EXERCISE -> Leave out the pictures and retype exactly the lines from the one with "Viewport: 326px width, 230px height." through the end of the records.

GIVEN ENTRIES ->
···
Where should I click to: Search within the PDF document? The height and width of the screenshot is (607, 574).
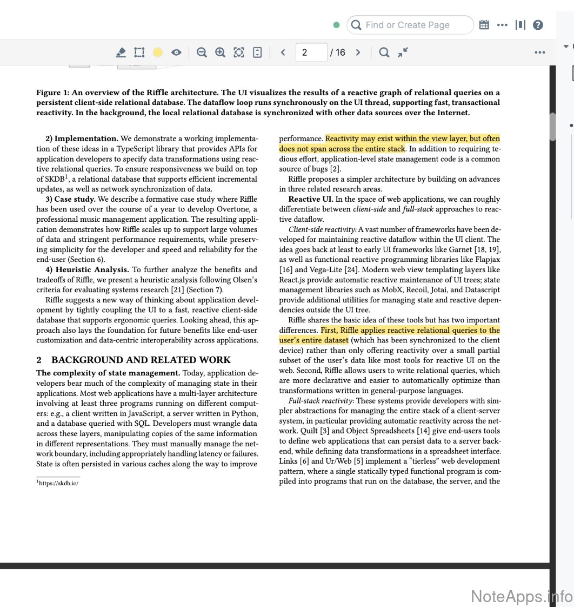click(384, 52)
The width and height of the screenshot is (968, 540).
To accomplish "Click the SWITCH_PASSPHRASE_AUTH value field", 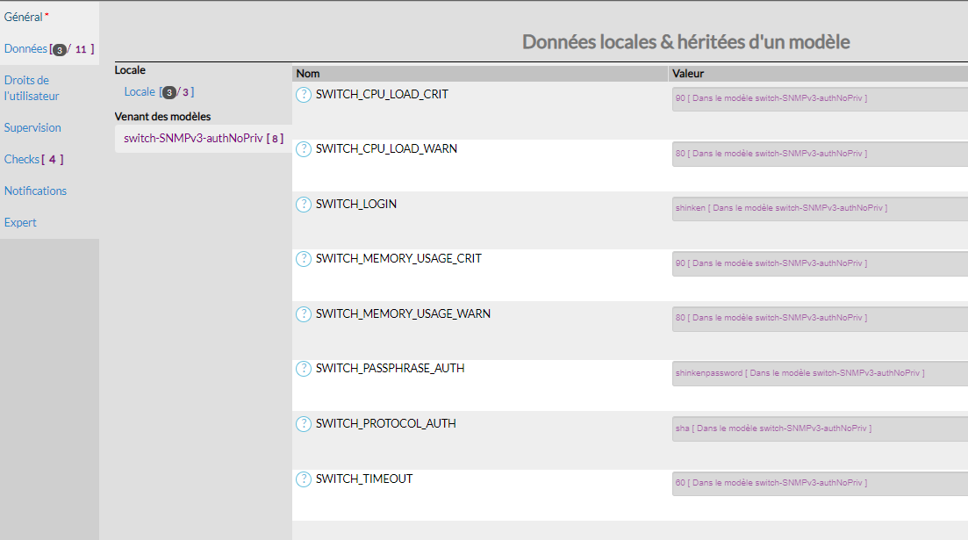I will tap(819, 373).
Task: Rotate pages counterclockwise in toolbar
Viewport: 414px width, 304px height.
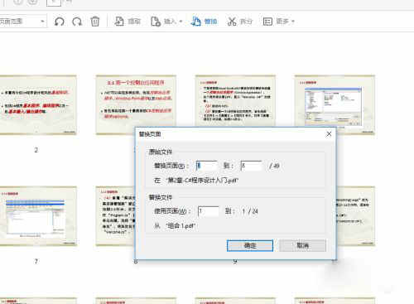Action: 60,22
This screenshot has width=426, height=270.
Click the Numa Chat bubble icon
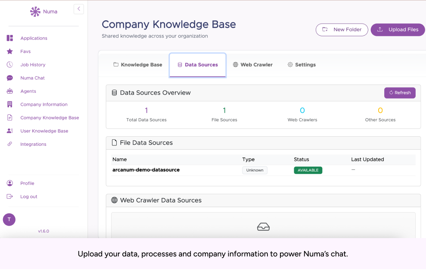coord(10,78)
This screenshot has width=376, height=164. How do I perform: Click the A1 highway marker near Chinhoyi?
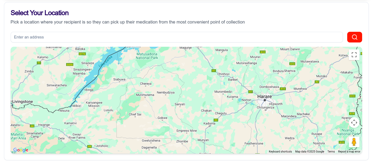pos(213,71)
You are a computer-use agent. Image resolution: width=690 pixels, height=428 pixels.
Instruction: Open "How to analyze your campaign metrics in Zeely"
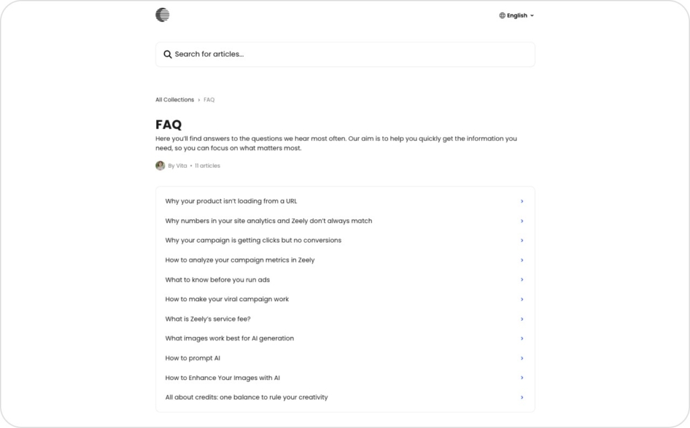239,260
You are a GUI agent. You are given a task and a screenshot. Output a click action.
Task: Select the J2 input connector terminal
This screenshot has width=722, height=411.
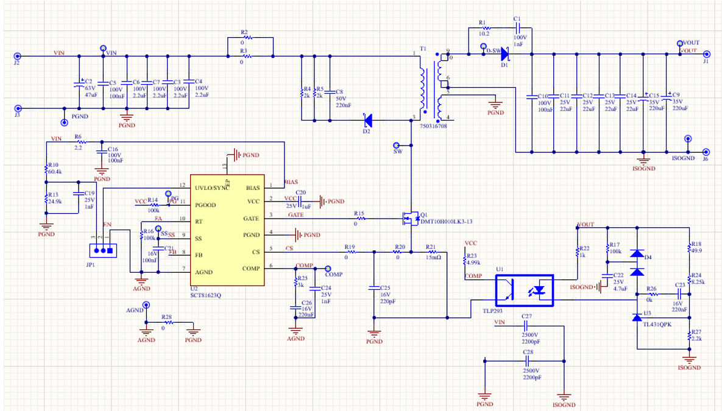(x=17, y=55)
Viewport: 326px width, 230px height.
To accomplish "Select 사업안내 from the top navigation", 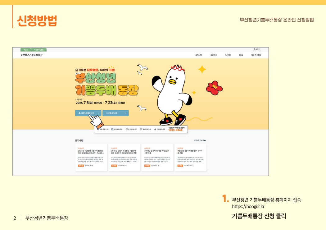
···
SOLVED EXERCISE ->
Viewport: 326px width, 230px height.
To accomplish "Select 사업안내 from the top navigation", 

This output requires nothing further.